DISCLAIMER

This blog is where I record a limited depiction of my feelings, family, and faith. My blog was recently under intense scrutiny, and so I feel this disclaimer is necessary. I try to tell my story as openly as I can, but this blog represents a cropped and narrow-viewed version of my story -- like all social media -- it is NOT the full story. Many events happen behind the scenes that are not recorded or written about, due to the sensitive nature of others involved. Life has many layers. Many layers can be shared and many cannot, and this blog is simply a layer of my life that I allow others to view, but it is not an accurate depiction of all the layers of my life.

He Knew He was Going to Die

Charles often wrote about dying, in his journals. It seemed to press upon his mind, in a way that causes me to believe he was aware that his life would be cut short. A few days ago, I found an old journal he wrote in, during our first year of marriage. I began to read the thoughts of his mind and heart. This is what he wrote, 14 years before he died...

5/14/00

I had a strange dream last night. I had a dream that I was a teacher, and that all the kids -- all the bad kids that I hung out with when I was in high school -- they were my students. 
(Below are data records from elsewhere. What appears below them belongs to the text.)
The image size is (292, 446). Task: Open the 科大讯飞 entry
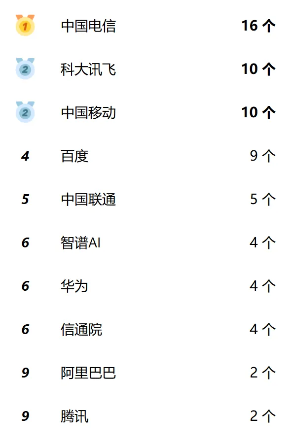(x=88, y=69)
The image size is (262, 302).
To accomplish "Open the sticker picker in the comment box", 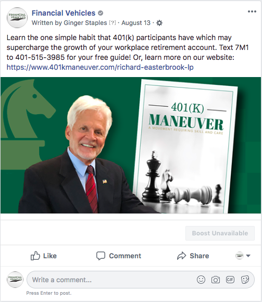I will tap(245, 280).
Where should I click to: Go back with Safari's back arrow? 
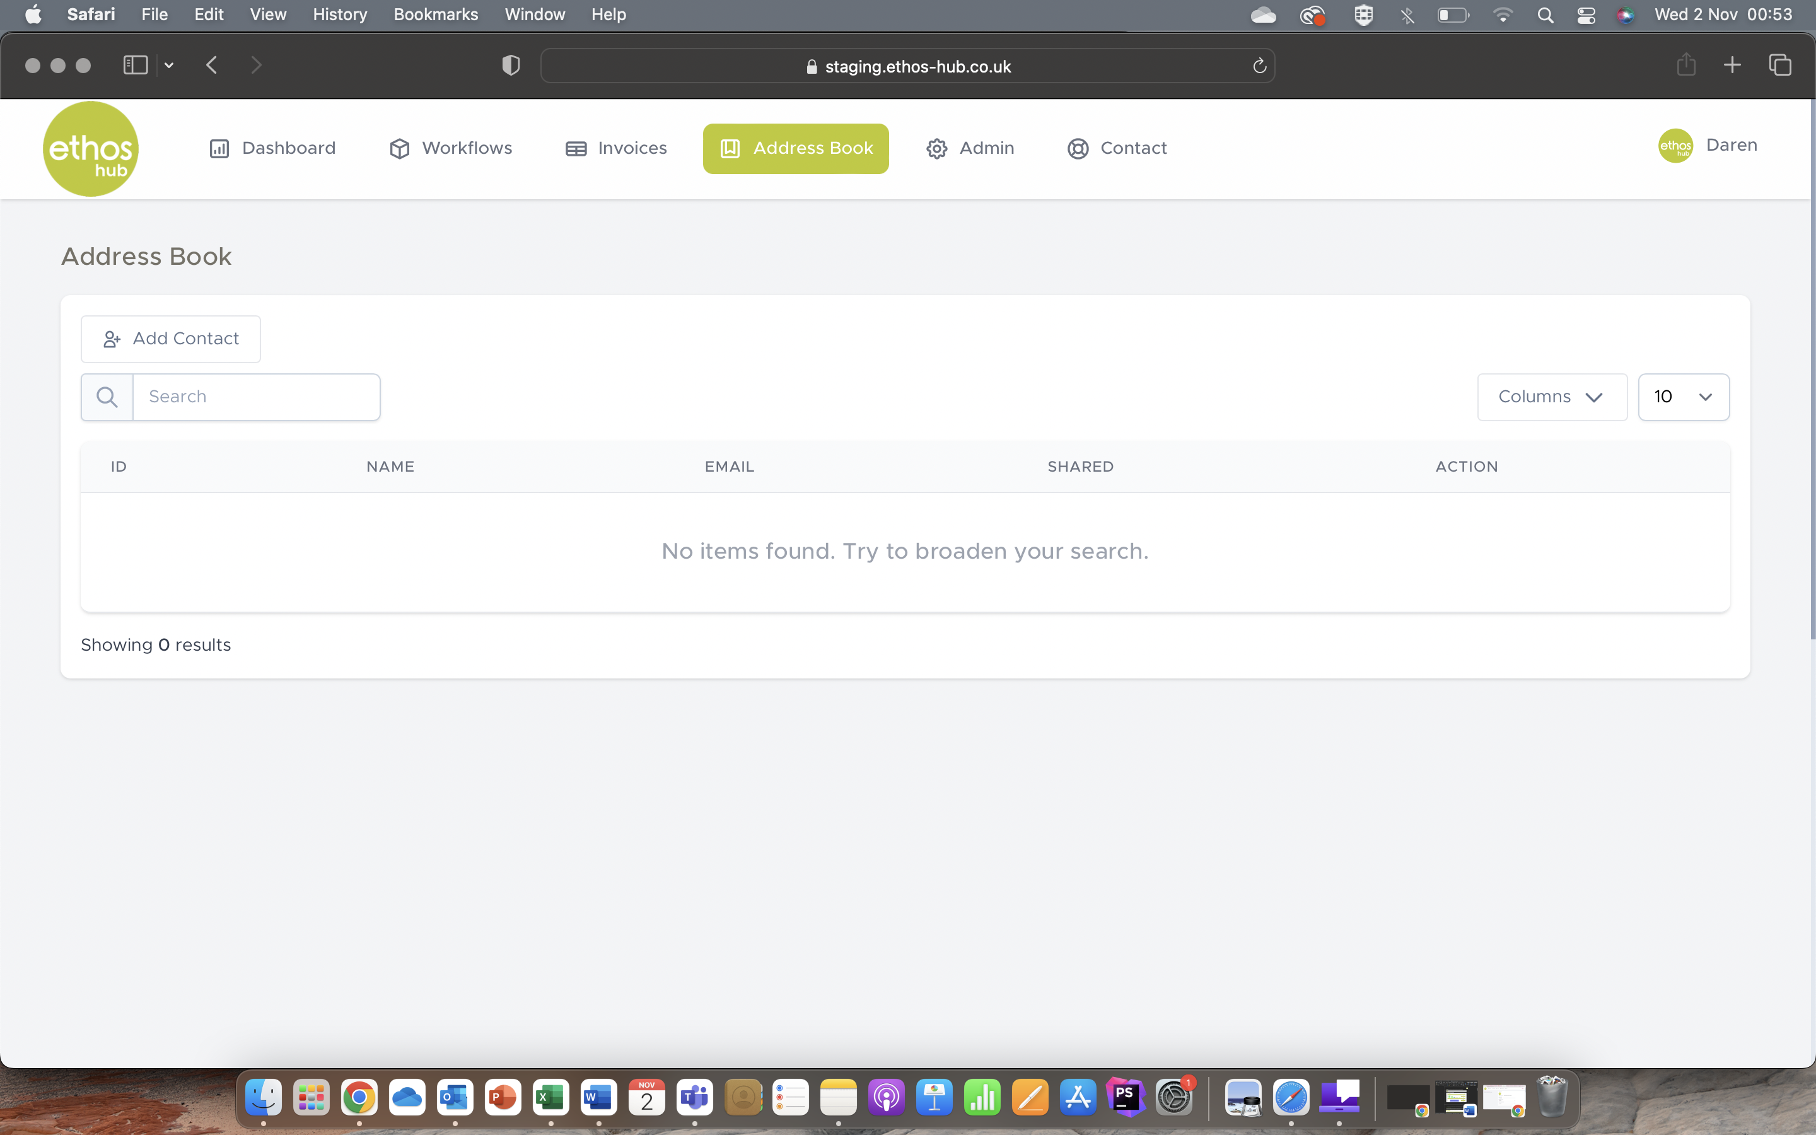pos(212,65)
I awoke from my dream, and it seemed like my life was flashing before my eyes. I was overcome with the distinct impression that I knew that I was going to die. And I knew that I was going to die of lung cancer. (Charles died of a pulmonary embolism, blood clot in his lungs). 

This scared me very much. 

I thought of Mari and having to leave her. I began to wonder whether I was ready to die, or not. I began to wonder whether or not I was ready to meet God. I began to think about what I would do to prepare myself. 
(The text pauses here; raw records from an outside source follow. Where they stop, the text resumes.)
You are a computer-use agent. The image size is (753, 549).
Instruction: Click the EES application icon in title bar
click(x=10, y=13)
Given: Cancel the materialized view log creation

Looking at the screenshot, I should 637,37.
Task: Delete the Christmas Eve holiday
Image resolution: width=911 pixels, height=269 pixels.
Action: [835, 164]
I would try and use my death to encourage people to repent and prepare themselves. Nothing sharpens your testimony like an approaching death. 
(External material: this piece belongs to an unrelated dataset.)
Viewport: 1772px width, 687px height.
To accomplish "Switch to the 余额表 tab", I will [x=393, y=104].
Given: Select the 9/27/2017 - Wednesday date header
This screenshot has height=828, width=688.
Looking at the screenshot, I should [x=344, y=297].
If I were to die, and Mari were to remarry, would she still be sealed to me? Would I still be able to obtain the Celestial Kingdom without her? My fear is that I would not. 

I am grateful that I was not filled with any selfish, "why me?" kind of feelings. I am not sure why I had these impressions. Maybe it was only a call to repentance. Or maybe it was a warning that I need to put my house in order, and begin to prepare myself for the life to come. 

- Charles 


Comments

  1. I love this picture of Charles with Sammi in the pack. Just love it! Interesting dream, to say the least! It seems like it was a premonition of sorts. It sounds like he took it in the right direction too. Such a good man. 😊 Thank you for sharing!